Ausgang: Revision des Klägers gegen das Urteil des Hessischen LAG zurückgewiesen; Kläger trägt die Kosten der Revision.
Abstrakte Rechtssätze
Die Zurückweisung der Revision durch das Bundesarbeitsgericht bestätigt das angefochtene landesarbeitsgerichtliche Urteil und führt regelmäßig zur Kostenlast der unterliegenden Partei.
Parteien können im arbeitsgerichtlichen Verfahren im Hinblick auf ein Parallelverfahren auf die gesonderte Darstellung von Tatbestand und Entscheidungsgründen verzichten, insbesondere unter Hinweis auf § 72 Abs. 5 ArbGG i.V.m. §§ 555, 313a ZPO.
Das Bundesarbeitsgericht weist eine Revision zurück, wenn keine hinreichenden rechtlichen oder tatsächlichen Gründe für eine Abänderung der vorinstanzlichen Entscheidung vorliegen.

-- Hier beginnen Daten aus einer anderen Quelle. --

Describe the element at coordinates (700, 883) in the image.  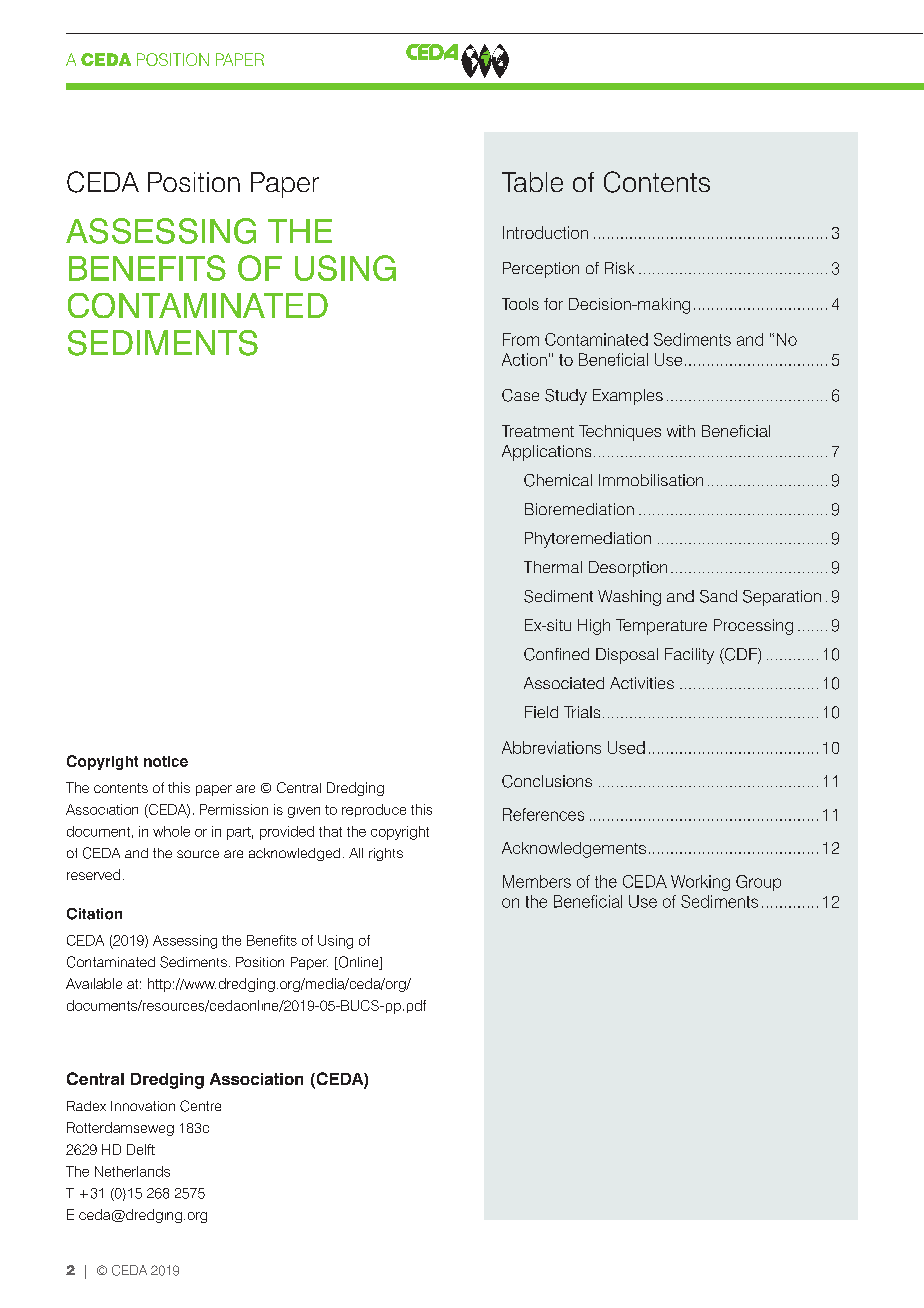
I see `Working` at that location.
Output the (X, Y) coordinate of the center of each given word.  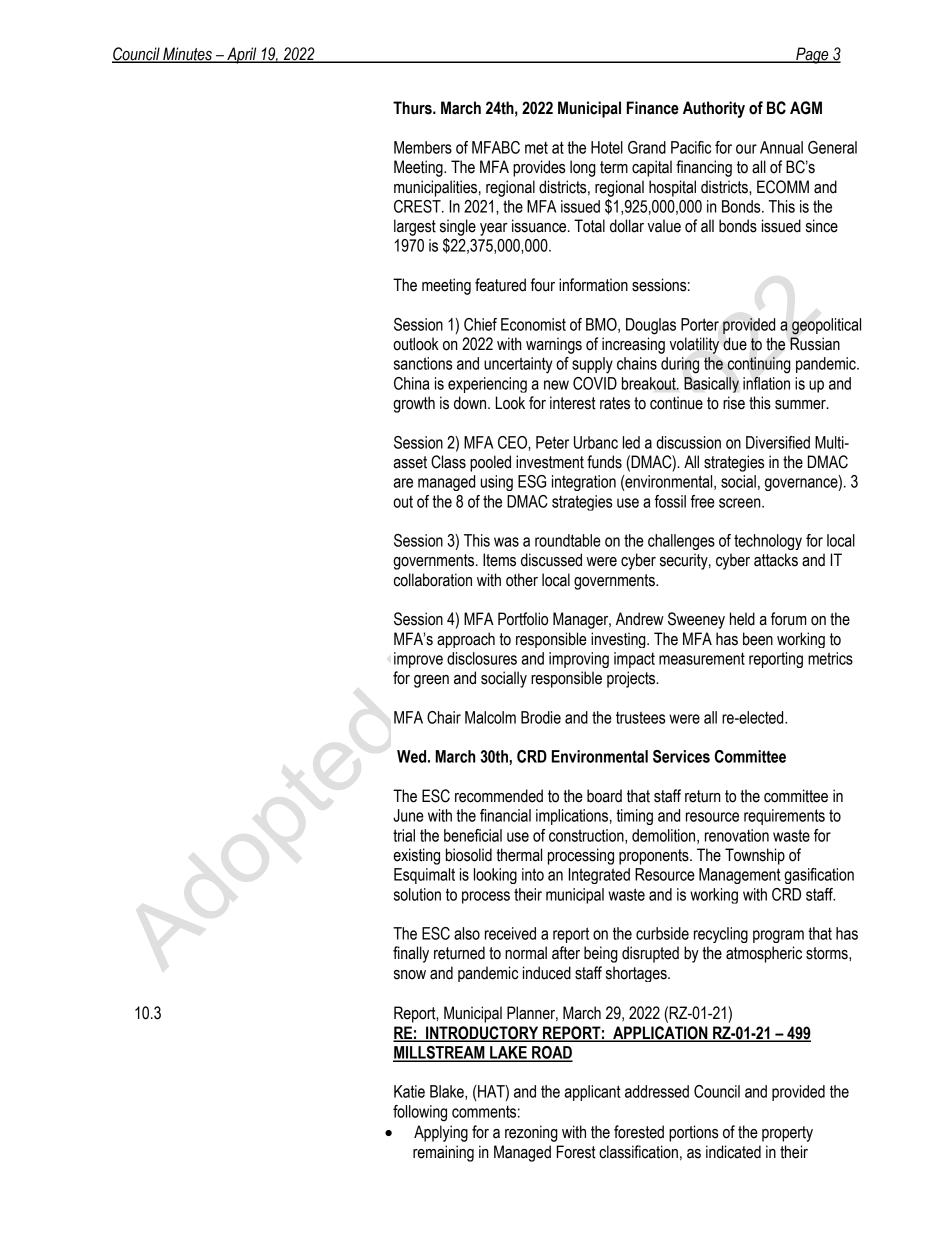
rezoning (531, 1133)
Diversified (778, 442)
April (242, 55)
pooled (490, 463)
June (408, 815)
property (787, 1134)
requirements (784, 817)
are (403, 483)
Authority (714, 109)
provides (539, 168)
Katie (409, 1091)
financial (505, 815)
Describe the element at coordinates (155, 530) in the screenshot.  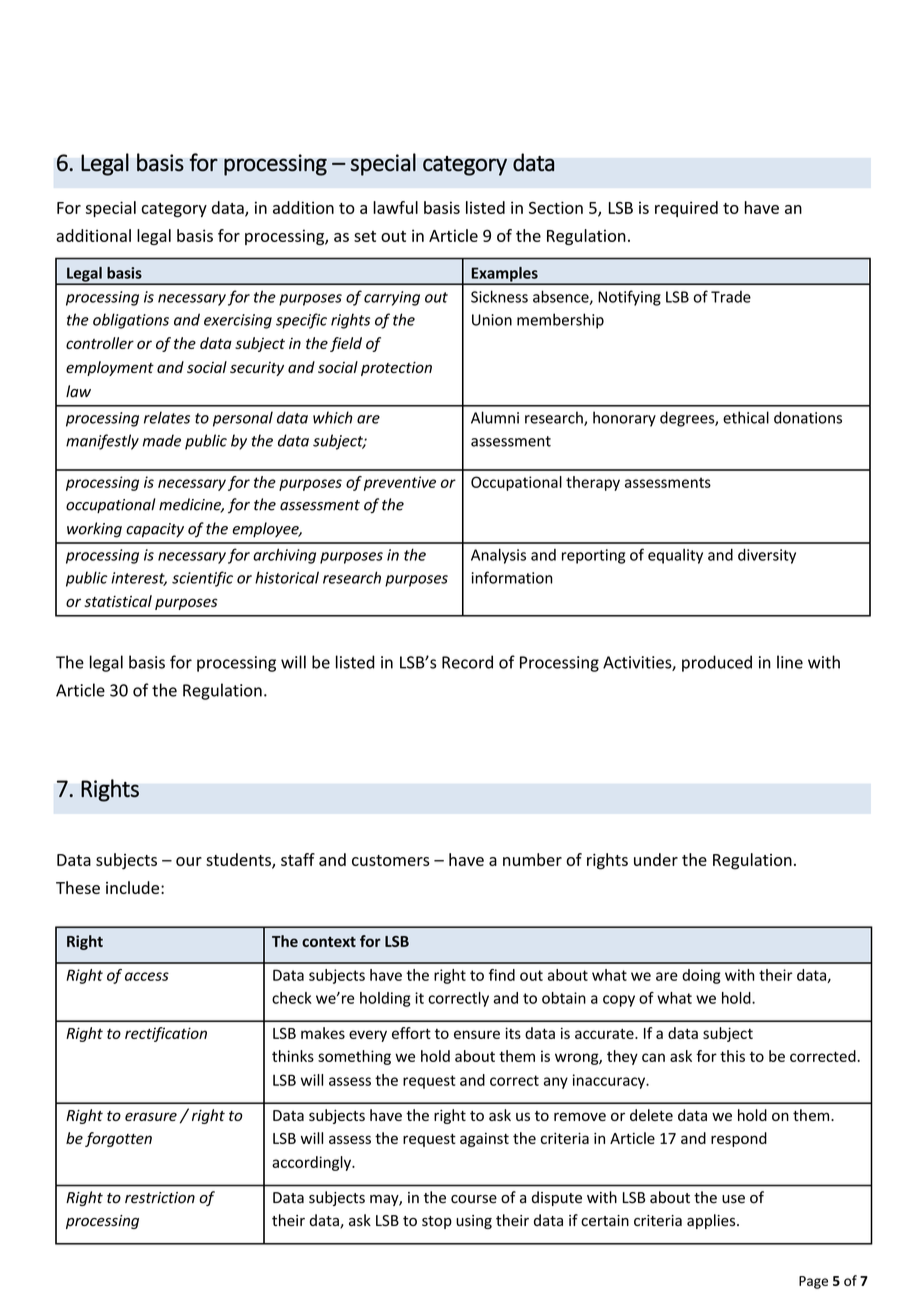
I see `capacity` at that location.
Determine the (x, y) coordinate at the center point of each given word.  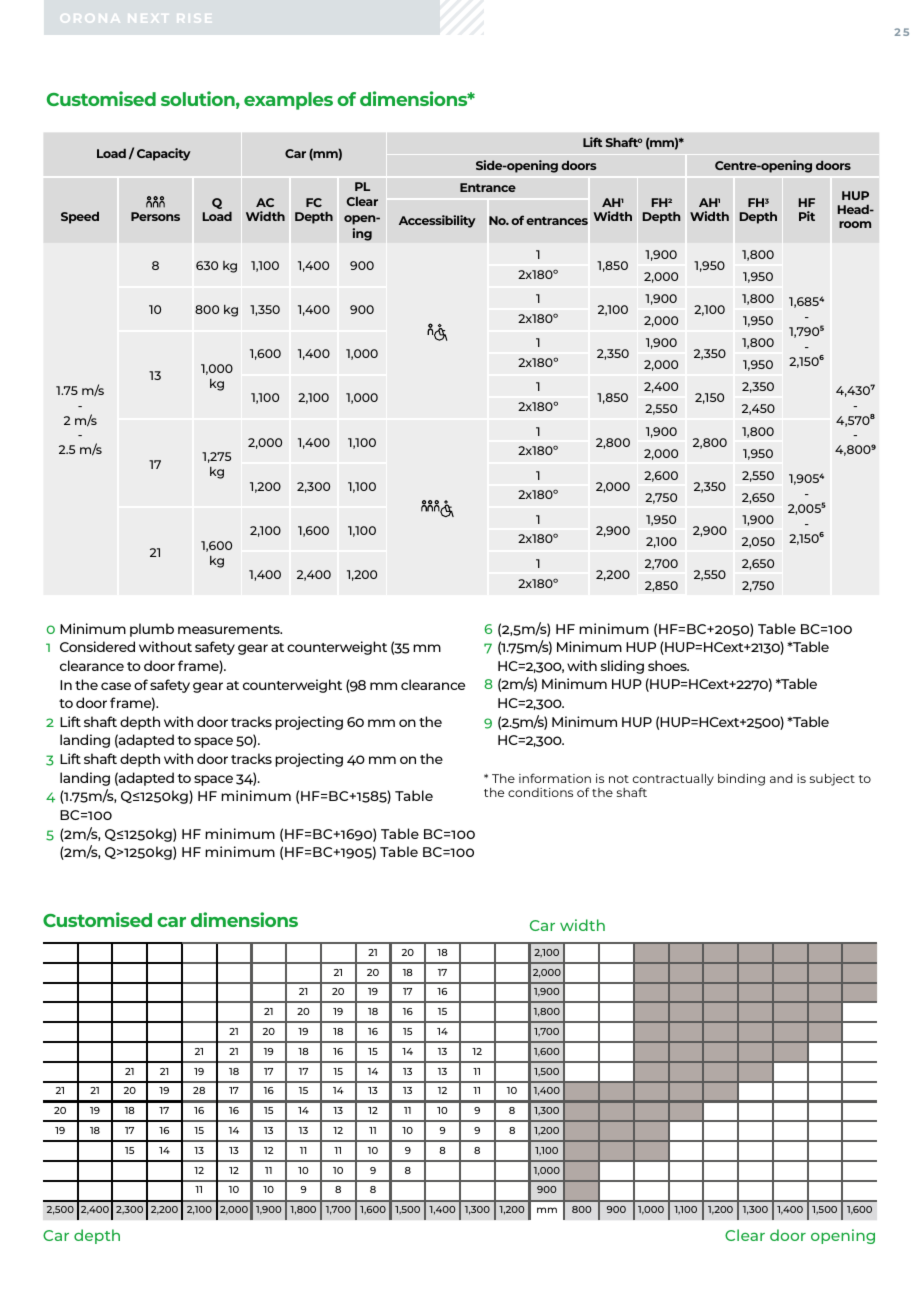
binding (741, 780)
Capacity (164, 154)
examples (288, 101)
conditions (540, 792)
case (116, 686)
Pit (807, 216)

Die Kostenentscheidung über die Revision ist nach Maßgabe der prozessualen Grundsätze zu treffen und trifft regelmäßig die unterlegene Partei.
Vorinstanzen
vorgehend ArbG Darmstadt, 8. Dezember 2011, Az: 10 Ca 191/11, Urteil
vorgehend Hessisches Landesarbeitsgericht, 19. November 2012, Az: 17 Sa 340/12, Urteil
Tenor
1. Die Revision des Klägers gegen das Urteil des Hessischen Landesarbeitsgerichts vom 19. November 2012 - 17 Sa 340/12 - wird zurückgewiesen.
2. Der Kläger hat die Kosten der Revision zu tragen.
Sonstlt
Die Parteien haben im Hinblick auf das Parallelverfahren - 4 AZR 50/13 - auf Tatbestand und Entscheidungsgründe verzichtet (§ 72 Abs. 5 ArbGG, § 555 Abs. 1 Satz 1, § 313a Abs. 1 Satz 2 ZPO).